In Stuttgart wird der Württembergische Sanitätsverein gegründet

Die Idee, im Krieg neutral allen Verwundeten zu helfen, lässt Dunant nicht mehr los. Er schreibt seine Eindrücke von der Schlacht und seine Vorschläge nieder, verteilt das Buch in ganz Europa und wirbt für die Gründung von unabhängigen Hilfsorganisationen in allen Ländern. Dabei kommt er auch nach Stuttgart. Dort stößt er auf offene Ohren. Dekan Ernst Rudolf Wagner übersetzt Dunants Buch ins Deutsche. Pfarrer Christoph Ulrich Hahn , bereits Begründer der Evangelischen Gesellschaft, bekommt vom König den Auftrag, für Württemberg an der Gründungskonferenz des Internationalen Komitees des Roten Kreuzes in Genf teilzunehmen.

Als Hahn zurückkommt, schafft er Fakten. Am 12. November 1863 gründet er in Stuttgart gemeinsam mit Gleichgesinnten den Württembergischen Sanitätsverein. Er gilt heute als erste nationale Rotkreuzgesellschaft der Geschichte. Deshalb feiert das Rote Kreuz nun nicht nur international, sondern auch in Deutschland und Stuttgart seinen 150. Geburtstag. Der Verein widmet sich von Anfang an den Verwundeten im Krieg ebenso wie den Opfern bei Katastrophen.

In den Jahren nach der Gründung bekommt der Verein sofort reichlich zu tun. „Die Helfer waren sehr schnell gefordert“, weiß Christian Schad. Das Vorstandsmitglied des DRK-Kreisverbands Stuttgart, der sich später aus dem Sanitätsverein entwickelt hat, zählt allein in den ersten Jahren drei Kriege auf. Die Sanitätskolonne musste fast pausenlos auf die Schlachtfelder Europas ausrücken. Im Deutsch-Französischen Krieg 1870/71 kamen die Verletzten massenhaft am Stuttgarter Hauptbahnhof zur Behandlung und Weiterverteilung an.

(IHRE AUFGABE) Extrahieren Sie aus dem Textauszug zur Gründung des Württembergischen Sanitätsvereins die Passage, die bei den Worten „Die Idee, im“ beginnt und nach den Worten „in Genf teilzunehmen.“ endet.

Datensatzzeilen
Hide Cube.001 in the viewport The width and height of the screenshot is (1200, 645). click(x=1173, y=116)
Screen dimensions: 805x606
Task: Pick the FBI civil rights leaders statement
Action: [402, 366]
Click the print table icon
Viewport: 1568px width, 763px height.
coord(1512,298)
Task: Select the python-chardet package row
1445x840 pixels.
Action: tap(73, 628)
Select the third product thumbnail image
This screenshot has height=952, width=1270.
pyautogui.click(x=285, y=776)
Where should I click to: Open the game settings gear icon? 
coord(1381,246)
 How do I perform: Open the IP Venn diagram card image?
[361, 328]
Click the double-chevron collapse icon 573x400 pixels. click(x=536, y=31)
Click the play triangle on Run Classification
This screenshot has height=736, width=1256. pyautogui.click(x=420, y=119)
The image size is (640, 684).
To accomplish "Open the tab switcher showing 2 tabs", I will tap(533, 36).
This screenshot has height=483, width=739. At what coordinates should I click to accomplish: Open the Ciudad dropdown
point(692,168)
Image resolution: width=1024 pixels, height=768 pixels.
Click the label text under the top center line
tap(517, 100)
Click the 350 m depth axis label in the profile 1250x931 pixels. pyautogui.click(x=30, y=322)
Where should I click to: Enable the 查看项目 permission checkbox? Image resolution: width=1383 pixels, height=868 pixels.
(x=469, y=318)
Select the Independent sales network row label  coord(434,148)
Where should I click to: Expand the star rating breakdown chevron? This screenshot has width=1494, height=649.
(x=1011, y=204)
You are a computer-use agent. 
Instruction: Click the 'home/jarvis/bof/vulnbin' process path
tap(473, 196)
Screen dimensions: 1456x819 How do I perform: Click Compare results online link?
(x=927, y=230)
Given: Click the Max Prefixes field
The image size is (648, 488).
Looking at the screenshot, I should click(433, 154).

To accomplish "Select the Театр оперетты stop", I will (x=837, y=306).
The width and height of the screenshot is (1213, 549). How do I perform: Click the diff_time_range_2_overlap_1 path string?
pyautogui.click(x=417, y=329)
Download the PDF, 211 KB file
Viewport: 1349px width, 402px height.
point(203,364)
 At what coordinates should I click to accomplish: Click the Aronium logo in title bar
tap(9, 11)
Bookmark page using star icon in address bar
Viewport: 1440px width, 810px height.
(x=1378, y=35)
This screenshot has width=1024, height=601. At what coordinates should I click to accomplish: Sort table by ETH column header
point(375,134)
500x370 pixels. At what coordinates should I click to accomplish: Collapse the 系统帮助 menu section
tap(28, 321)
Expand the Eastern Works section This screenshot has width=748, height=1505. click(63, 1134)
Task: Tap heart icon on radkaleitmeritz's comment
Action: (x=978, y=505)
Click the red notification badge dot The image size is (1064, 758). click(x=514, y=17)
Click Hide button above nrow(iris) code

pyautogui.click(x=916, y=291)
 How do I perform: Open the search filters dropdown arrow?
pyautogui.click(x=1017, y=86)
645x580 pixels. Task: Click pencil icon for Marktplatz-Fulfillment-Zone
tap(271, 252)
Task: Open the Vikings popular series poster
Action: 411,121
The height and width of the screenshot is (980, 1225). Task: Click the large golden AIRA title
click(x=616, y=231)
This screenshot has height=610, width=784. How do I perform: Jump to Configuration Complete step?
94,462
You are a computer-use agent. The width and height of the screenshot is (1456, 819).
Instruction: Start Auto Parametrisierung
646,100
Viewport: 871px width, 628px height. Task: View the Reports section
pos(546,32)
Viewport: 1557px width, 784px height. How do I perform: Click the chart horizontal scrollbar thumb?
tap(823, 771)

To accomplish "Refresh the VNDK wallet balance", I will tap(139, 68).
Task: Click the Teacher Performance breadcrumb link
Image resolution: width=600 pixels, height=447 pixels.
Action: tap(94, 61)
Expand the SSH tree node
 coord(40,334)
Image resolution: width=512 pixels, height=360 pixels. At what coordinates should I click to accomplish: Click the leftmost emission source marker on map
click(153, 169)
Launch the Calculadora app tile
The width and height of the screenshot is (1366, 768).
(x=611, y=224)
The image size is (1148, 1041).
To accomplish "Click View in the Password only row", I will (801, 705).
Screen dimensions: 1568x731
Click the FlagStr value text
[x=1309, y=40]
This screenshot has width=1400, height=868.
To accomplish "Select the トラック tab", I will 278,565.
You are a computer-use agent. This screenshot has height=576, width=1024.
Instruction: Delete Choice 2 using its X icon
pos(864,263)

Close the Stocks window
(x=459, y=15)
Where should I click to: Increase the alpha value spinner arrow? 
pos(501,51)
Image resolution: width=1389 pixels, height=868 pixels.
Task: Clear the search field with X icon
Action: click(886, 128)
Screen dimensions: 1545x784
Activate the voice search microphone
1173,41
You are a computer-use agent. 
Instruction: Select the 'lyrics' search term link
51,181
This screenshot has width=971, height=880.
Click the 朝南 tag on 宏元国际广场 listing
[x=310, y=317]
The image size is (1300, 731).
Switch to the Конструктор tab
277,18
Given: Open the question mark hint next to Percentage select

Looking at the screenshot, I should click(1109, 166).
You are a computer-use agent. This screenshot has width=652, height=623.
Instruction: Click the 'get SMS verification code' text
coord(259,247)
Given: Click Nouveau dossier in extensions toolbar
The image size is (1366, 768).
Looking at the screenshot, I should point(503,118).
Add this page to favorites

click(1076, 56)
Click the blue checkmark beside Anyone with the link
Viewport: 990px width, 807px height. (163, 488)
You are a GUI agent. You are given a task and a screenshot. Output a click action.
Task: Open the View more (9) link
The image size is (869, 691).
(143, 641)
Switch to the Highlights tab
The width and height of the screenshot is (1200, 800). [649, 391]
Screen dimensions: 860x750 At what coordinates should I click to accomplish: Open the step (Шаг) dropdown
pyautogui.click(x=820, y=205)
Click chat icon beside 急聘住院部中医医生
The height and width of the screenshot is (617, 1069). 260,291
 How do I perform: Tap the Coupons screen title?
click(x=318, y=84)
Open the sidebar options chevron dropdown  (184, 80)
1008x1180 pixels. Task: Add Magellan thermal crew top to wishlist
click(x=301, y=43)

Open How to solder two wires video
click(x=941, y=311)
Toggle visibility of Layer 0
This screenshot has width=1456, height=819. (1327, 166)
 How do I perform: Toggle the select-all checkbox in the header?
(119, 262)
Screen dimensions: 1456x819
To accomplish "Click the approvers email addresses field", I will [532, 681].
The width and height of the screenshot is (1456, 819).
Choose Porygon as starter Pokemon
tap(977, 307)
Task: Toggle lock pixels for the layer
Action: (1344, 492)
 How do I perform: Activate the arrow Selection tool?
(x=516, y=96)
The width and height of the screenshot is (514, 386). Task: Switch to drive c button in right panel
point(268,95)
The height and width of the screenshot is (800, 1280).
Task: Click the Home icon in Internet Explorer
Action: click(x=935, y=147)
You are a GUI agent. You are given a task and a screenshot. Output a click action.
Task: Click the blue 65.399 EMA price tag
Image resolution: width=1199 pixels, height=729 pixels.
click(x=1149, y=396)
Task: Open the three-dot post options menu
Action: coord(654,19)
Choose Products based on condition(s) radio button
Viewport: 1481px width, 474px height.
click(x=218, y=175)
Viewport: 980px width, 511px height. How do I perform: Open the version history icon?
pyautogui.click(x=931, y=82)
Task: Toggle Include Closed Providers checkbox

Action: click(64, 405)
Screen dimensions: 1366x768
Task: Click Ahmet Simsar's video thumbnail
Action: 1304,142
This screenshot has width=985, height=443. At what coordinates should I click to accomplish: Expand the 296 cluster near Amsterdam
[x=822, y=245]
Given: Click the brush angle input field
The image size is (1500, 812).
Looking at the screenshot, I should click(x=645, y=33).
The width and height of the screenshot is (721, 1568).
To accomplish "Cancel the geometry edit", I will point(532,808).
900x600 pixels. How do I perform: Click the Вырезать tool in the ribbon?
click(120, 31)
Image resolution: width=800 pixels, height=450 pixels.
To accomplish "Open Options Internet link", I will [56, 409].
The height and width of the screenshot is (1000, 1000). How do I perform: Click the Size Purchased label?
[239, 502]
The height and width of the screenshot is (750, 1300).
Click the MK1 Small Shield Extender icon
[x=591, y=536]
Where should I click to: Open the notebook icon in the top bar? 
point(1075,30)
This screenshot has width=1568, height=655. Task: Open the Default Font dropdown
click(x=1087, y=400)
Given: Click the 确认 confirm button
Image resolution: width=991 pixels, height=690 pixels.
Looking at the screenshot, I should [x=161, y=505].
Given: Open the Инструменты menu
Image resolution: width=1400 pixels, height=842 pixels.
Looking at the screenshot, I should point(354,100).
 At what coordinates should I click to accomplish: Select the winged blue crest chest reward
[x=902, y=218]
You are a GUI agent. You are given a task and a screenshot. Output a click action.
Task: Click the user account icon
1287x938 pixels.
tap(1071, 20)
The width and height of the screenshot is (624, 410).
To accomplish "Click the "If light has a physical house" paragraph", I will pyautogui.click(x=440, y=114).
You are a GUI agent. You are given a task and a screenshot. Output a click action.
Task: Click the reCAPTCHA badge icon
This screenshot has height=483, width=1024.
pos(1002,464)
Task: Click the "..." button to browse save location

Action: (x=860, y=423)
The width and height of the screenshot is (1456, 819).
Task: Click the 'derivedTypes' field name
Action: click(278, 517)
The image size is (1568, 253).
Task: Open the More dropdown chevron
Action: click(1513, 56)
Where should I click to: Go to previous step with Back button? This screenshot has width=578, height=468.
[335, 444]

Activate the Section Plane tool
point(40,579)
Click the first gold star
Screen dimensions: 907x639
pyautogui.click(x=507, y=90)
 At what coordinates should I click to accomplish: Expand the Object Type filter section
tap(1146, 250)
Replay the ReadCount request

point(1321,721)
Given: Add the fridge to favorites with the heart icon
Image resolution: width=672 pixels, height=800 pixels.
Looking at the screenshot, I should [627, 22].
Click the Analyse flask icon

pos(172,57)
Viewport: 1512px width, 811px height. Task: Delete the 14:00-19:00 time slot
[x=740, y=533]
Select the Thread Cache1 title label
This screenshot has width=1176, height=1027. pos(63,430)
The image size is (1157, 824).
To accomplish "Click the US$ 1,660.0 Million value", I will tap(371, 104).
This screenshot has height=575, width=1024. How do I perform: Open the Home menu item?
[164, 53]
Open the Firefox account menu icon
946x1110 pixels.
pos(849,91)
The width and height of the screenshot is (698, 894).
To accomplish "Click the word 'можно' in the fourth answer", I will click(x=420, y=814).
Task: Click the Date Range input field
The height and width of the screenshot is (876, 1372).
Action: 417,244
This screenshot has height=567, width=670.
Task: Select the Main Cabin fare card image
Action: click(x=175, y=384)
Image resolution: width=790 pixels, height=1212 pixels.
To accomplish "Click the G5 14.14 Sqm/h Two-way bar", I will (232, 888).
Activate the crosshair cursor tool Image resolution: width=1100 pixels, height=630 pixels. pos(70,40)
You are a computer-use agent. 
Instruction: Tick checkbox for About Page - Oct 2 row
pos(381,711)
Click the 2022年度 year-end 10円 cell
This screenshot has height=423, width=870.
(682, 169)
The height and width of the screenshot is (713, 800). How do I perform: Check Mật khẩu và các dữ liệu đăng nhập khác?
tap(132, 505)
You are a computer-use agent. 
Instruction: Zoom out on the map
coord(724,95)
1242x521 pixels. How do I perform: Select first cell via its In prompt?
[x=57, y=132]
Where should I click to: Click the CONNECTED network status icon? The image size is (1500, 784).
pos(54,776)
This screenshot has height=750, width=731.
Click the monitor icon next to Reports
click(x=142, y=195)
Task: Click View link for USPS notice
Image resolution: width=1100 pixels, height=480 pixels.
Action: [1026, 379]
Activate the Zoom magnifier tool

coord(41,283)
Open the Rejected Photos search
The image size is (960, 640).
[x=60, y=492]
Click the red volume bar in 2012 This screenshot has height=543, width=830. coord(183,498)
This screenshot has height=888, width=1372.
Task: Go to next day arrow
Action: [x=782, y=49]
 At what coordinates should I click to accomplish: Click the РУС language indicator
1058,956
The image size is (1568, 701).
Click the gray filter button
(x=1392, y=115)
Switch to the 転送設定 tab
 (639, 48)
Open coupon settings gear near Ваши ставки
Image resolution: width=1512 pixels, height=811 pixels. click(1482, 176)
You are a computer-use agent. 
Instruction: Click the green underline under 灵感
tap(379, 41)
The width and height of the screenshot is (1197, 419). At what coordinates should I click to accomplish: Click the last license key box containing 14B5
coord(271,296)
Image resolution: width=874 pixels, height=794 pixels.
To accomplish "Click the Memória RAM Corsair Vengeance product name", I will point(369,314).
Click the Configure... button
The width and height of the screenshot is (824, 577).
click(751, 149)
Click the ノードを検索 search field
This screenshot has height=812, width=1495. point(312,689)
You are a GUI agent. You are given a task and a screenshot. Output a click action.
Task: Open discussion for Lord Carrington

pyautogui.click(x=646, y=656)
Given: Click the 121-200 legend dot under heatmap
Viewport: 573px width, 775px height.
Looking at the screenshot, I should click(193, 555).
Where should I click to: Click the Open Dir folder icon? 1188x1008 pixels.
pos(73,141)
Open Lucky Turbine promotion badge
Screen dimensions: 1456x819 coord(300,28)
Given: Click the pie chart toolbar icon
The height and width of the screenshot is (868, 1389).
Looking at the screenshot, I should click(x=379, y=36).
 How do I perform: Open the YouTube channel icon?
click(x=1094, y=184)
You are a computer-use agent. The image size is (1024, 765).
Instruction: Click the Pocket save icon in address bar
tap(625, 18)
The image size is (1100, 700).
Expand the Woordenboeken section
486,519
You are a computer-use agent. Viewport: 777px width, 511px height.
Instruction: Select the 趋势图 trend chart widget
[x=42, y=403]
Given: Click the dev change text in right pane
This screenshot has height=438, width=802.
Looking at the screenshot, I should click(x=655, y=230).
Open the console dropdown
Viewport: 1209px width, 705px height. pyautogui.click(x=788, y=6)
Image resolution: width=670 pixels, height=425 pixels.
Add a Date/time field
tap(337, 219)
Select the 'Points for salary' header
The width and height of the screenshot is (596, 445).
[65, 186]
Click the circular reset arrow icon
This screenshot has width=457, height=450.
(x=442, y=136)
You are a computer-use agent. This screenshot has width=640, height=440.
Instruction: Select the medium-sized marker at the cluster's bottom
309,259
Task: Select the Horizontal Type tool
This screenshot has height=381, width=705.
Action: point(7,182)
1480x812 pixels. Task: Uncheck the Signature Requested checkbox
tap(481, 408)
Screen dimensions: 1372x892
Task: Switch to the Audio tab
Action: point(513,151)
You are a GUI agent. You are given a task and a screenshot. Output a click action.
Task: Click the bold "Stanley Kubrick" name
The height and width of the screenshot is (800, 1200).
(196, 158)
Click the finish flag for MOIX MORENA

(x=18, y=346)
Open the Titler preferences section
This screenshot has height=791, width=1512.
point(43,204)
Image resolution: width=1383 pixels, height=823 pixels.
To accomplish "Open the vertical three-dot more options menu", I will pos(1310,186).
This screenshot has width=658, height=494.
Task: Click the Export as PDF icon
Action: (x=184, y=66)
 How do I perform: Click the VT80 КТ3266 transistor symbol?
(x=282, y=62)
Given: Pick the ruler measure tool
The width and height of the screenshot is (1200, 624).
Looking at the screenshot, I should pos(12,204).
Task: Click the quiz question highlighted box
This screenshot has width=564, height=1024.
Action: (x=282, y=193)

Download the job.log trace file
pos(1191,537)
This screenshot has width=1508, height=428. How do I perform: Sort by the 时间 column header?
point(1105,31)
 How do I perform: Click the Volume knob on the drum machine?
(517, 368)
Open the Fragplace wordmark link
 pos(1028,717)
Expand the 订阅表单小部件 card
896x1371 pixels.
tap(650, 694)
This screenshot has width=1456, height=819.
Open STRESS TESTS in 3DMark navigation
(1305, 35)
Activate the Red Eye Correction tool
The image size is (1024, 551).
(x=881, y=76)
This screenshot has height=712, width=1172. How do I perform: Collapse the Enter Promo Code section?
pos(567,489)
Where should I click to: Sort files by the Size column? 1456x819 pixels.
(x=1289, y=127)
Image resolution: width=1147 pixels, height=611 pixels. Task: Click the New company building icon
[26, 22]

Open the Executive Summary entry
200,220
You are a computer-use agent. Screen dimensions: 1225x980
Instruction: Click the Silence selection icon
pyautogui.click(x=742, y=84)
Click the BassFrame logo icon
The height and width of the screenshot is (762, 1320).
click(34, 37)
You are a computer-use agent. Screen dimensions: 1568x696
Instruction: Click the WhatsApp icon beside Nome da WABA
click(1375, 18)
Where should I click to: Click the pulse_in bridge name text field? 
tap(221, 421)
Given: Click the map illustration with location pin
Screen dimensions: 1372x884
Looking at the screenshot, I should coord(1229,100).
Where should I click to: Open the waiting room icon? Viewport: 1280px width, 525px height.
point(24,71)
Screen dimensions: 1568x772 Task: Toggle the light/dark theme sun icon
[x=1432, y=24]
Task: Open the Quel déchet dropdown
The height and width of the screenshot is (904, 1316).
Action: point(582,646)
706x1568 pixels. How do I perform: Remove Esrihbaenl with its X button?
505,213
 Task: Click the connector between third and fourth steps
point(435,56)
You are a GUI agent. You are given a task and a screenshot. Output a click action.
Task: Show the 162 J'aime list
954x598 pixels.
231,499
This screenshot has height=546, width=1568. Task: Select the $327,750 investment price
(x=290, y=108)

(ERGEBNIS DER ÜBUNG)
Die Idee, im Krieg neutral allen Verwundeten zu helfen, lässt Dunant nicht mehr los. Er schreibt seine Eindrücke von der Schlacht und seine Vorschläge nieder, verteilt das Buch in ganz Europa und wirbt für die Gründung von unabhängigen Hilfsorganisationen in allen Ländern. Dabei kommt er auch nach Stuttgart. Dort stößt er auf offene Ohren. Dekan Ernst Rudolf Wagner übersetzt Dunants Buch ins Deutsche. Pfarrer Christoph Ulrich Hahn , bereits Begründer der Evangelischen Gesellschaft, bekommt vom König den Auftrag, für Württemberg an der Gründungskonferenz des Internationalen Komitees des Roten Kreuzes in Genf teilzunehmen.